Считайте, что я выполнил первоначальное намерение. По ощущению это так и было.

Загадочное и блистательное отсутствие

В мемуарах Эренбург вспоминает многих занимавших видное положение участников гражданской войны на стороне республиканцев, активных организаторов интербригад и защитников Мадрида. Многих, но почему-то не всех. Среди первых лиц в республиканском стане нельзя найти, например, прославившегося и прославленного генерала Клебера, пожалуй самого знаменитого интербригадовского полководца. Зато менее значительные персонажи испанской эпопеи встречаются десятки раз.

Посланцы Сталина и Коминтерна действовали обычно под псевдонимами. Происхождение кликух весьма примечательно. Почему генерал Клебер исчез со страниц Эренбурга, хотя именно он должен был говорить там в полный голос? Тому есть, вероятно, ряд причин.

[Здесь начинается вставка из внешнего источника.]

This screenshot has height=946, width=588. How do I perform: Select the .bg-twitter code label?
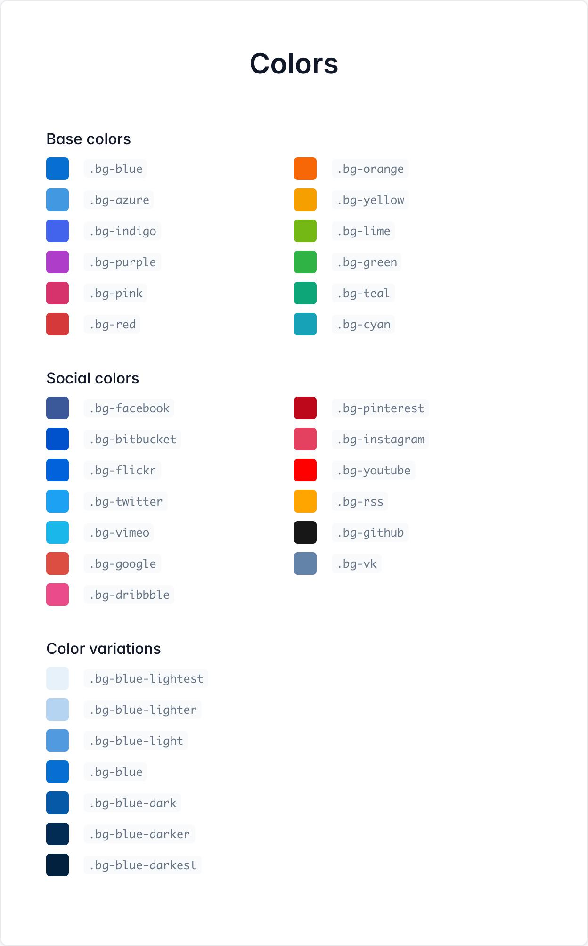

С первых месяцев войны он – в числе энергичных создателей 11-й дивизии, с которой начинались интербригадовские формирования. Он был самым опытным военным деятелем, приехавшим в Испанию в 1936 году. Клебер прошел жесткую жизненную школу. Первая мировая. Плен. Сибирь. Дальний Восток. Четвертое управление Генштаба РККА. Военный аппарат Коминтерна. 1921 год, Германия, «мартовский путч». Гамбургское восстание. 1932–1934: Китай. Главный военный советник ЦК КПК. И, в конце концов, загадочное отсутствие в мемуарах Эренбурга. В чем дело?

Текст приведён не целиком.